**To do**
Which lines of the entries below include "agent"? List them all.

(Stored data)
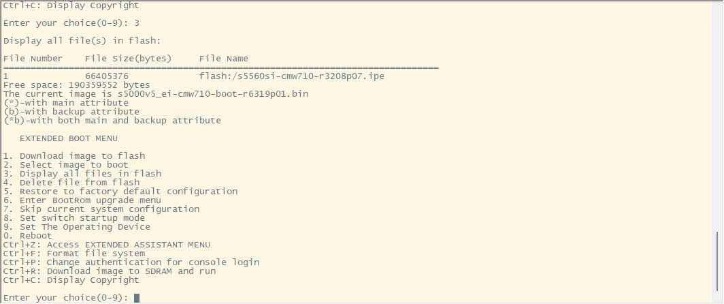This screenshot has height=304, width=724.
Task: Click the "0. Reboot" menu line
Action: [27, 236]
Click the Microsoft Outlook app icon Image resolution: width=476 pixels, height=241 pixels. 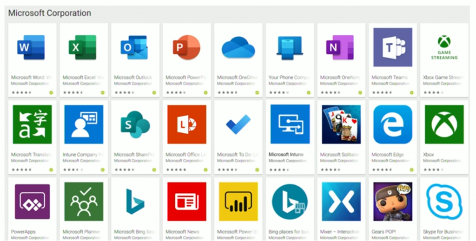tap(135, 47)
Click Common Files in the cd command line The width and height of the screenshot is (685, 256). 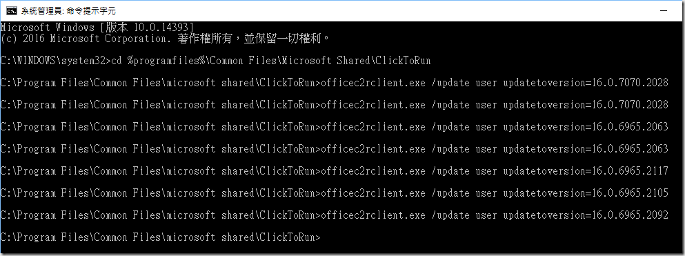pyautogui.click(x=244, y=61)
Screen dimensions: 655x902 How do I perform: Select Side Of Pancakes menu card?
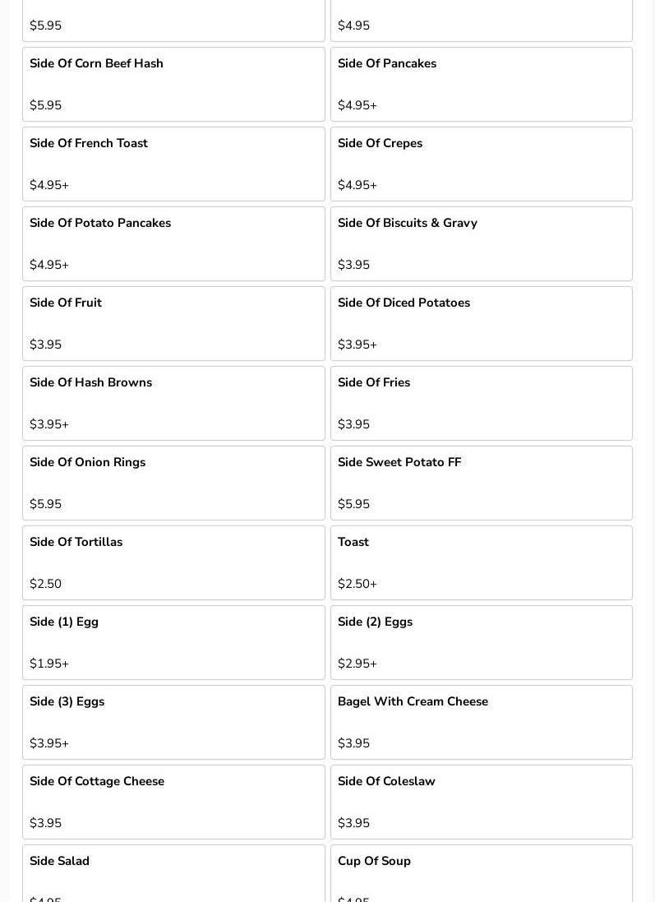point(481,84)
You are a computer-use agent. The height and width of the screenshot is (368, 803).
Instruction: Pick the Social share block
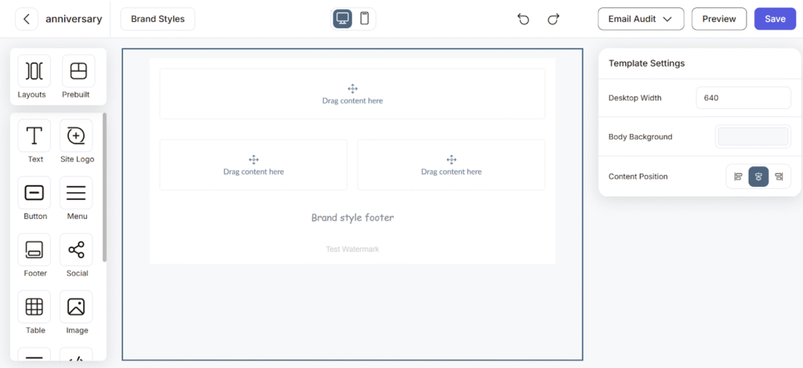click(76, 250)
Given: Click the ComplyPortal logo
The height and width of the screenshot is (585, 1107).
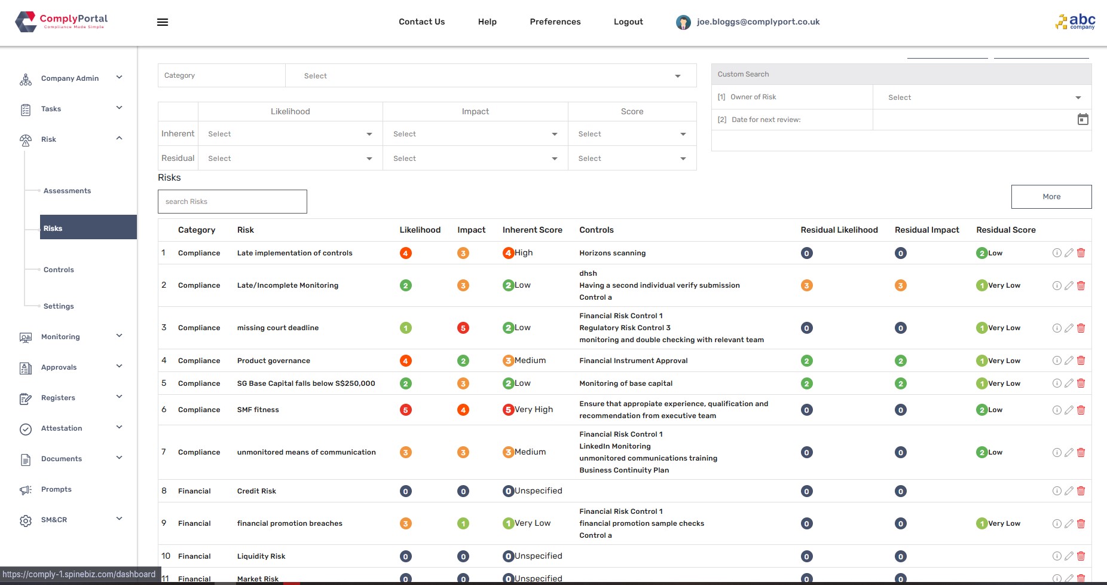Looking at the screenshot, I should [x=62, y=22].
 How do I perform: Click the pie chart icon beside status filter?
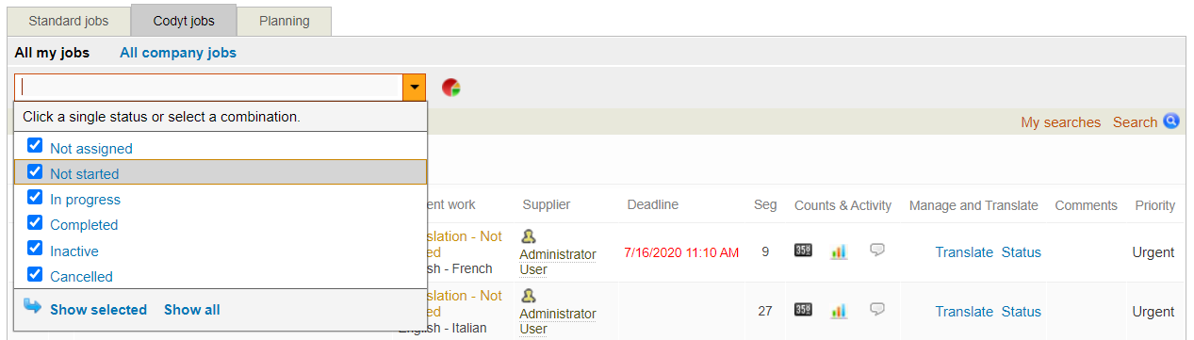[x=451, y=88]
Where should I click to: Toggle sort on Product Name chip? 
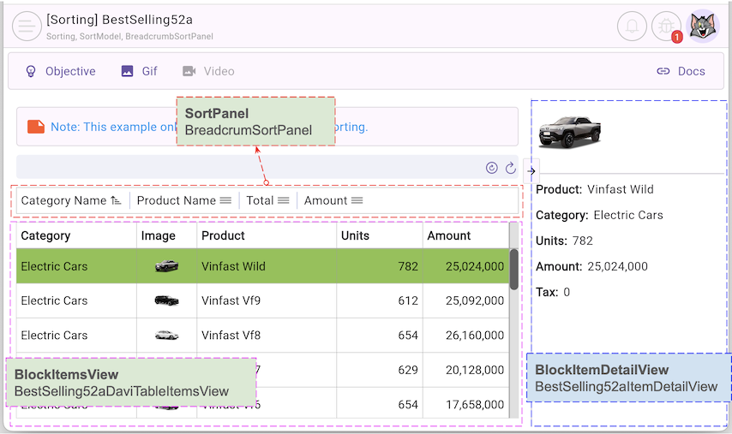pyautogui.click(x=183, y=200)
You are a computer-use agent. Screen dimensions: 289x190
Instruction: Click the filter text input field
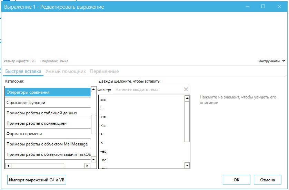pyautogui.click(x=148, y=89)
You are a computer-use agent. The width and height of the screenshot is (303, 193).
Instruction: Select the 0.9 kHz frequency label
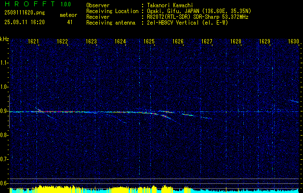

**Response to the task**
You are a computer-use agent. The height and width of the screenshot is (368, 803).
You are a computer-use agent. Screen dimensions: 289x190
You are a computer-use agent. The width and height of the screenshot is (303, 193).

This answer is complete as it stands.